Mr. Bush said that just six days into the war to liberate Iraq and disarm Saddam of chemical and biological weapons, "the world is getting a clear view of the Iraqi regime and the evil at its heart."
While he said no one can know how long the war will last, he pledged the United States and coalition partners "will be relentless in our pursuit of victory."
The president, making his first domestic trip since Feb. 20, arrived with all the pomp of the most powerful leader in the world. With thousands crammed into a hot hangar, Air Force One pulled up to the open doors. Mr. Bush and first lady Laura Bush's appearance ignited the crowd.
As the Bush entourage descended the stairs, thousands of troops, clad in desert fatigues, scrambled for photographs and cheered raucously. A line of about 20 soldiers in dress uniforms stood silently holding their rifles.
In his speech, the president praised the bravery of coalition soldiers, who he said are "upholding the great tradition of peace through strength," and expressed his gratitude to gathered family members of the military's men and woman.
"Over the last week, the world has witnessed the skill and honor and resolve of our military in the course of battle. We have seen the character of this new generation of America armed forces; we've seen their daring against ruthless enemies, and their decency to an oppressed people."
The president gave an update on the war, noting that coalition forces have advanced 200 miles in the last three days.
"The dictator's major Republican Guard units are now under direct and intense attack. Day by day, Saddam Hussein is losing his grip on Iraq; day by day, the Iraqi people are closer to freedom," he said.
White House spokesman Ari Fleischer told reporters aboard Air Force One that the president would say in his speech "that our progress is ahead of schedule." But Mr. Bush struck the passage on the way to Tampa. "He was erring on the side of being conservative," a senior administration official said.
In the face of criticism that the United States underestimated the strength of the Iraqi military, Mr.
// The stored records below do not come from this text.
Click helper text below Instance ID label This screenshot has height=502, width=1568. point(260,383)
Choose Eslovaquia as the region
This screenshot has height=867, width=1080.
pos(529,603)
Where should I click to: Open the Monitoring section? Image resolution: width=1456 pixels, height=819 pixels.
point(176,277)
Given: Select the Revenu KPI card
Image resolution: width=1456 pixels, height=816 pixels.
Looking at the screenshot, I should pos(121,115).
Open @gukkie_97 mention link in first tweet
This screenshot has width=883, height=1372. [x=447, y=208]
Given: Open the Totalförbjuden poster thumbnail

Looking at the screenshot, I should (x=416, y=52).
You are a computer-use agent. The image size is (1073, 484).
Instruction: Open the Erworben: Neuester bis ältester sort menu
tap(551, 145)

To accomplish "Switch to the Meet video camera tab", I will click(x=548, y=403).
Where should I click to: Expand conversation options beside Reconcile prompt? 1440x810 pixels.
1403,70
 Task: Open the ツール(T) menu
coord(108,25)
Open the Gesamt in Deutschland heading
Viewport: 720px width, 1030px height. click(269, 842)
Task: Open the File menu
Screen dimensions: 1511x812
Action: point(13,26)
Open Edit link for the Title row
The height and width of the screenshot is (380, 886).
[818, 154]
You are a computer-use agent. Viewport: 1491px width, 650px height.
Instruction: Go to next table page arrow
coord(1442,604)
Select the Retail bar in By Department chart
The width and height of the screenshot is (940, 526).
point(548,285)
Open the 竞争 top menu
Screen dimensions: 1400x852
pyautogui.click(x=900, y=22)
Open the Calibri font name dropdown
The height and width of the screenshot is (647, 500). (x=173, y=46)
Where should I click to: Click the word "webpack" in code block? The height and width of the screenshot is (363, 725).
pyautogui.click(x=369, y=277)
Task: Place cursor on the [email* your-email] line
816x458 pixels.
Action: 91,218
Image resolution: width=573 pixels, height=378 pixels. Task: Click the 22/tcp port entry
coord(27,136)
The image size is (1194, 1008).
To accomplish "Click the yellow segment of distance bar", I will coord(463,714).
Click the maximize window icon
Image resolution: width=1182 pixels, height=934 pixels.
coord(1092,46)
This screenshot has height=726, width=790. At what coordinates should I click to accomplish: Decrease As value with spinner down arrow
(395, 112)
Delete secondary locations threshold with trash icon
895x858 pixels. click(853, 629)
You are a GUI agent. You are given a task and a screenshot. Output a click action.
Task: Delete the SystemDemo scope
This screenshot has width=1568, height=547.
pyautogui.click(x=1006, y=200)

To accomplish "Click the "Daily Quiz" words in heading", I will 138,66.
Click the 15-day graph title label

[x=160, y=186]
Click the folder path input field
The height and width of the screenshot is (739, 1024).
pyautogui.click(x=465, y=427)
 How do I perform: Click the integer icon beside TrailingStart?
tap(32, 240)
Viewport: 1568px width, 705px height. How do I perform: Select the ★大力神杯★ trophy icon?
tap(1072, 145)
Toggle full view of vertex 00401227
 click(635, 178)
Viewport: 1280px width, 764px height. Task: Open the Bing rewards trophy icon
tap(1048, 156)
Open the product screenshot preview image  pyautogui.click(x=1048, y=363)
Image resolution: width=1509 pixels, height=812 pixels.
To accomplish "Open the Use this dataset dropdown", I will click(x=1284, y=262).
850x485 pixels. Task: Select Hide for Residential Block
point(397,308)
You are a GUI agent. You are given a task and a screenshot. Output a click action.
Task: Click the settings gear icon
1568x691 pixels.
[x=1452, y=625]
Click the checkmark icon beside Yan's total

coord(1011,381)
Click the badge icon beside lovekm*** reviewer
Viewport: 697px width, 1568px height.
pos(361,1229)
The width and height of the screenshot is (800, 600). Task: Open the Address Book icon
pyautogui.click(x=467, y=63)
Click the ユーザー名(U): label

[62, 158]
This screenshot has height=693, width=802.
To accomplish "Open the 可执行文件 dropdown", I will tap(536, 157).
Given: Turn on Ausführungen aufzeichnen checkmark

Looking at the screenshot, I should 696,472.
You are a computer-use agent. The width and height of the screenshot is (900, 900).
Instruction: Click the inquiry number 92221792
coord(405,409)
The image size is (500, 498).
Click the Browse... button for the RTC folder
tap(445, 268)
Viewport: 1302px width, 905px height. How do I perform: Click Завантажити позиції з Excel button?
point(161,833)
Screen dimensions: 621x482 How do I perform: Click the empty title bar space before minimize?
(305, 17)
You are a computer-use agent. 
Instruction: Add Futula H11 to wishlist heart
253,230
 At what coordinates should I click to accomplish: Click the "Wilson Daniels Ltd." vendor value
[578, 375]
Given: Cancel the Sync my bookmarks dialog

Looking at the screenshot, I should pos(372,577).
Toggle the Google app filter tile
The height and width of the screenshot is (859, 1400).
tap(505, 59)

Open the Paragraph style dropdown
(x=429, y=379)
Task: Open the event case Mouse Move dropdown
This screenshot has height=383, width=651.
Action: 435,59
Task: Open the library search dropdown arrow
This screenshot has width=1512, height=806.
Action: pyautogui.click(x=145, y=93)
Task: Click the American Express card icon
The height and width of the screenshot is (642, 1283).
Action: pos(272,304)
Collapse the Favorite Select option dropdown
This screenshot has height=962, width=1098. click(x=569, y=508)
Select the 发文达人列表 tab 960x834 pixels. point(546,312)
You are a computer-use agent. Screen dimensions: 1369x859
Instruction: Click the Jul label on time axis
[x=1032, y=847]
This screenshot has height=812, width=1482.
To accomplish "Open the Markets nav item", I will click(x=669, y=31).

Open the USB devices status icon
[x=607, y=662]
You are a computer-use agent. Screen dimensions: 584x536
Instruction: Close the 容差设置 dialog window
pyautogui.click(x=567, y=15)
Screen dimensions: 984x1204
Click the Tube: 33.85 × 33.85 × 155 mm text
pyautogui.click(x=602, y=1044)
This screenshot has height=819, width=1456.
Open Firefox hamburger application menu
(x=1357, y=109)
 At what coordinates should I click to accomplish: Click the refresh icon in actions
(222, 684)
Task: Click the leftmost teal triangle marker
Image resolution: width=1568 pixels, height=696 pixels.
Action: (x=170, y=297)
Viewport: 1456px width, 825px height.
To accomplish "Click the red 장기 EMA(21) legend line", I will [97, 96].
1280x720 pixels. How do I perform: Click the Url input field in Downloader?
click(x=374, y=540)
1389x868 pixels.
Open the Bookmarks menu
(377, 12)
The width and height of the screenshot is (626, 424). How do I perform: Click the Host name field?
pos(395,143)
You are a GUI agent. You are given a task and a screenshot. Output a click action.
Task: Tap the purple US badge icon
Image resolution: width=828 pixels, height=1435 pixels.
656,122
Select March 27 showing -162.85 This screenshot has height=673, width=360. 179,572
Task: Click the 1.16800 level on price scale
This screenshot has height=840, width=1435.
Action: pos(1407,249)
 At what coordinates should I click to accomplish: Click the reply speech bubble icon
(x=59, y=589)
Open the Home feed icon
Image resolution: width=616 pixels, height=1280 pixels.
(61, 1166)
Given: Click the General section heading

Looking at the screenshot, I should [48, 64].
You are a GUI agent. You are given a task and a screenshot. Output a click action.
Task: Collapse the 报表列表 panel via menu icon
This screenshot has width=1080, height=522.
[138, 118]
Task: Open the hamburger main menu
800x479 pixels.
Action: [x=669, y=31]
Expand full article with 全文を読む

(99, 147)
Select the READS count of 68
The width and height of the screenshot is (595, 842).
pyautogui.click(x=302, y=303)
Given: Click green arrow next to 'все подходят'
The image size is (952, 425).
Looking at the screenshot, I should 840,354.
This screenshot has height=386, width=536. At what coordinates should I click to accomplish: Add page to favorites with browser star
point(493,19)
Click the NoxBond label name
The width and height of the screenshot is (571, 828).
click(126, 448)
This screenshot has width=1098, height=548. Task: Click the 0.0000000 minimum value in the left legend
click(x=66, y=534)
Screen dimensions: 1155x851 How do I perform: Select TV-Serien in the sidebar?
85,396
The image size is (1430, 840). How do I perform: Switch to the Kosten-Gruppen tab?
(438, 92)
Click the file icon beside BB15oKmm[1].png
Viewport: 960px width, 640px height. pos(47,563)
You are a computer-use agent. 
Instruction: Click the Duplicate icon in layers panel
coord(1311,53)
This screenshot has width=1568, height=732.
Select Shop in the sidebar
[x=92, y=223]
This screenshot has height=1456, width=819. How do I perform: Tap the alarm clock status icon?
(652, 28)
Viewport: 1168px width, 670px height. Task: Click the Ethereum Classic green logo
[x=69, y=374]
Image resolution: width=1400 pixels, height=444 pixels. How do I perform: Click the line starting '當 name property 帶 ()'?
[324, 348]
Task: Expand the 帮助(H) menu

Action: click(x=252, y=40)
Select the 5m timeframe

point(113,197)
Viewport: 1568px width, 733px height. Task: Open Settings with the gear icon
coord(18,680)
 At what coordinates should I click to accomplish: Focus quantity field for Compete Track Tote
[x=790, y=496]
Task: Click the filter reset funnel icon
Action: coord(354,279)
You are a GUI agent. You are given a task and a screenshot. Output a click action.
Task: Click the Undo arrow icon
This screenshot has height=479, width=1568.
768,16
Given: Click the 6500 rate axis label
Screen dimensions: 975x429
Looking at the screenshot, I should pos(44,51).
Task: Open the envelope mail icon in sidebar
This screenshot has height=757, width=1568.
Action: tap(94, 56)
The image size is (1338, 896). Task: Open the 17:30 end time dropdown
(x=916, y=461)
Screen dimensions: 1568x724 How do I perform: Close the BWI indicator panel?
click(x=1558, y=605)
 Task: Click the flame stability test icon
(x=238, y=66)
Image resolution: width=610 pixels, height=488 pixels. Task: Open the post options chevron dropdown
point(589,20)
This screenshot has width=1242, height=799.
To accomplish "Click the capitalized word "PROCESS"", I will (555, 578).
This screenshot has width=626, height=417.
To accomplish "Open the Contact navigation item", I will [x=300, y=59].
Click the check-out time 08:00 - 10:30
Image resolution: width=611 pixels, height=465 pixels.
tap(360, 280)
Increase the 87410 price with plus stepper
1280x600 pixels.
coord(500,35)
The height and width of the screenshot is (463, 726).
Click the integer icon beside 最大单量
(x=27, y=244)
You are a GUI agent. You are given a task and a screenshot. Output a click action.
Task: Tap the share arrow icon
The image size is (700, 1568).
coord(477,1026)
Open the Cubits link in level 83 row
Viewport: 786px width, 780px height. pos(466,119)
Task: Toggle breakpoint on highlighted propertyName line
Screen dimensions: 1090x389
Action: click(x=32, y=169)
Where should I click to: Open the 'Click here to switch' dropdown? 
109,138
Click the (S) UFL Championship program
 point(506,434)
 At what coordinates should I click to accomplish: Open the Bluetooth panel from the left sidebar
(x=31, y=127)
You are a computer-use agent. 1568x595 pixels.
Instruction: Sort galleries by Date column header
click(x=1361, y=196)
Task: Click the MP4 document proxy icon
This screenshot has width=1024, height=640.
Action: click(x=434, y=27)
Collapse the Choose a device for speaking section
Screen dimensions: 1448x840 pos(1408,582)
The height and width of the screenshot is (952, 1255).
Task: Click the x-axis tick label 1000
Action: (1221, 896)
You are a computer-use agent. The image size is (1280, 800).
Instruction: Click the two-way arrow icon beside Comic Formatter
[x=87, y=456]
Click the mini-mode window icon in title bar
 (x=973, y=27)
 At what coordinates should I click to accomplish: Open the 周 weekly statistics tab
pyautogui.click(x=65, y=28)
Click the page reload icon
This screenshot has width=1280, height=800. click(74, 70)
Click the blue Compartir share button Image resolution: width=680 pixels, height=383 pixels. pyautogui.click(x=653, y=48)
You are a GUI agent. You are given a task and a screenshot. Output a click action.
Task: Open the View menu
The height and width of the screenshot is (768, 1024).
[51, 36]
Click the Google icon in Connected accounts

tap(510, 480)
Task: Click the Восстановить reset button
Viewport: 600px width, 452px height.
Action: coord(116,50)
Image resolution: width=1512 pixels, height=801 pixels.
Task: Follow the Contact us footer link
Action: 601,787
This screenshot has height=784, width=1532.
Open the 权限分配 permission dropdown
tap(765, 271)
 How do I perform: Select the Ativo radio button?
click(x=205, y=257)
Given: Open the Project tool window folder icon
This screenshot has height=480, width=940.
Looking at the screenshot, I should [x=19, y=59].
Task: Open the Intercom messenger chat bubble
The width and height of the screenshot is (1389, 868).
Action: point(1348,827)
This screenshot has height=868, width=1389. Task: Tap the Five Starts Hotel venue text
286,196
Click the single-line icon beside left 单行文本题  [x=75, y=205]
Bush said "we have an effective plan of battle and the flexibility to meet every challenge. Nothing nothing will divert us from our clear mission."
Mr. Bush announced that tons of humanitarian aid, held up as forces cleared Iraq's port of mines, had begun to flow into the country. He also lauded the work of the 48-nation coalition, noting that Polish military forces have secured an Iraqi oil platform; Danish subs are monitoring Iraqi intelligence, and Czech, Slovak, Romanian, Ukrainian and Bulgarian forces are "forward deployed in the region."
After his speech, the president attended a classified briefing at the Joint Intelligence Center on operations in Iraq at Central Command, whose top general, Tommy Franks, is running the war from a forward headquarters in Doha, Qatar. He also attended a briefing on Operation Enduring Freedom concerning the ongoing efforts in Afghanistan.
Upon his return, Mr. Bush departed for Camp David, where he greeted British Prime Minister Tony Blair, the staunchest U.S. ally on the war in Iraq. The two leaders, their wives and a small group of advisers talked and dined last night and will hold a press conference this morning at 11.